Correspondence Analysis (COA) is a method in multivariate statistics for
analyzing contingency tables using a technique similar to principal
component analysis (PCA). The relationship between COA and PCA, however,
has not been fully explored so far.

In this paper, we develop the theory of scaled principal component analysis
(SPCA) first on a matrix of pairwise similarities. Extending this approach
to asymmetric (and rectangle) similarities of contingency tables, the
resulting SPCA components are precisely those in COA.

SPCA is motivated by data ordering (ordination). Given n objects and pairwise
similarities among them, we seek an optimal ordering such that similarities
between adjacent objects are maximized while similarities between distant
objects are minimized. Optimizing such an ordination objective function,
SPCA components are continuous solution for the desired index permutations.

Extending this approach to simultaneous ordering the rows and columns of a
contingency tables, the resulting SPCA components are precisely those in COA.
SPCA can also be derived from data clustering. Given n objects and pairwise
similarities among them, we seek to cluster them into two clusters
such that the between-cluster similarities are minimized while the within-cluster
similarities are maximized.

Optimizing such an objective function, SPCA components are continuous  solution
for the desired cluster membership indicators. Extending this approach to
simultaneous clustering of the rows and columns of a contingency table,
the resulting cluster membership indicators are precisely those in COA.

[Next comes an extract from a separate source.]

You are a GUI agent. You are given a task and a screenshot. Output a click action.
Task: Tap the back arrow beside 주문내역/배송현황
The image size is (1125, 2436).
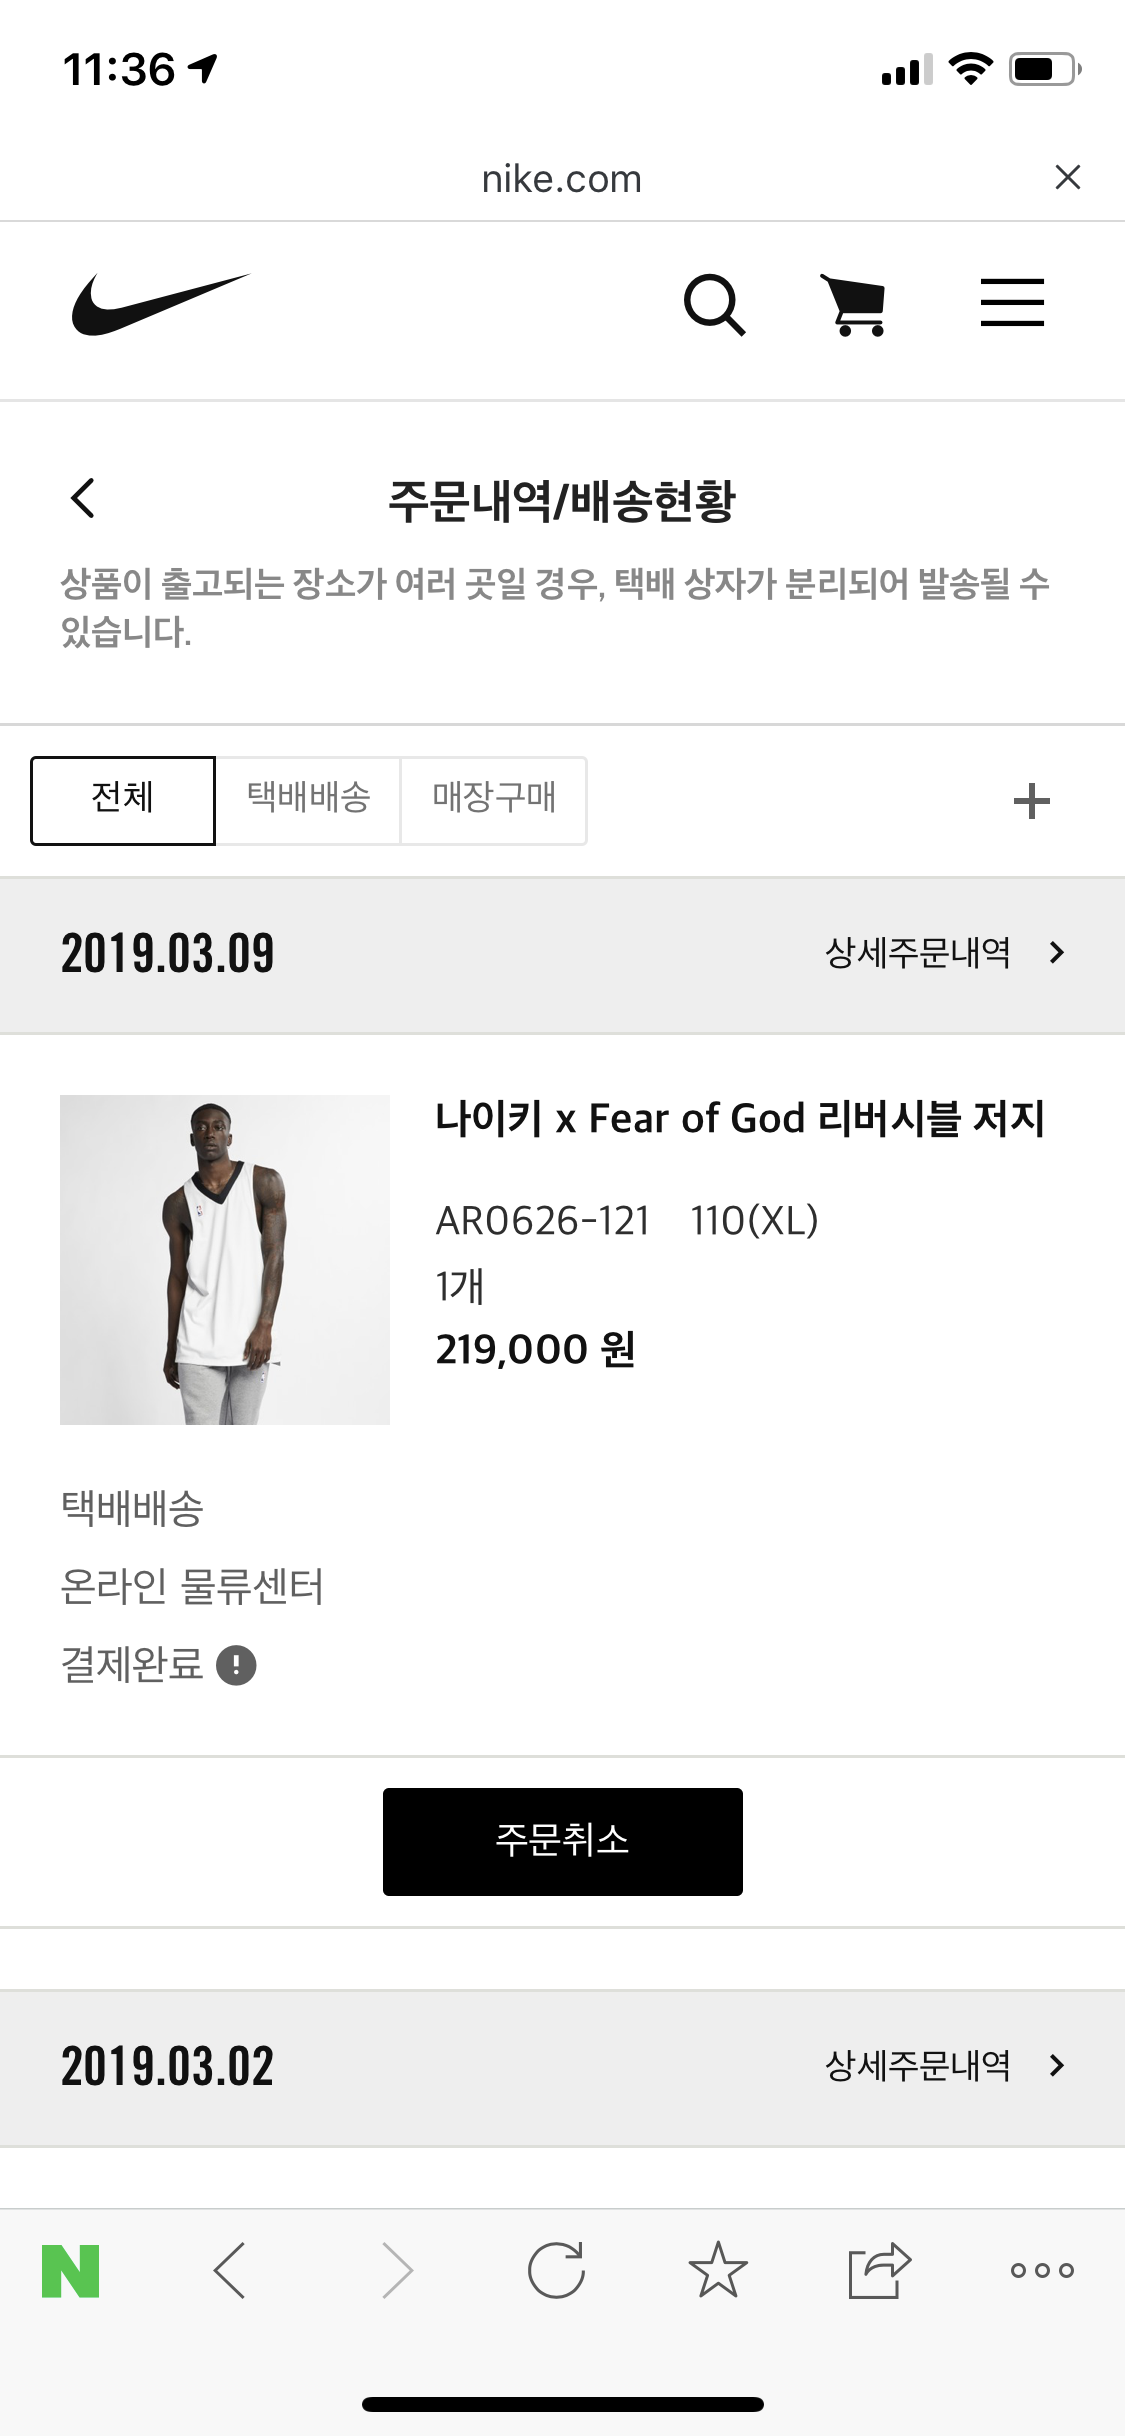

Underlying the objective function optimizations for data ordering and clustering
is a fundamental property of SPCA: the cluster self-aggregation. In the space
spanned by the $K$ SPCA components, objects within each cluster self-aggregate
towards each other; In a properly defined connectivity matrix, connections between
different clusters are automatrically suppressed while connections within same
cluster are enhanced.

We illustrate the SPCA theory with examples and apply them to the analyses of
DNA microarray gene expression profiles.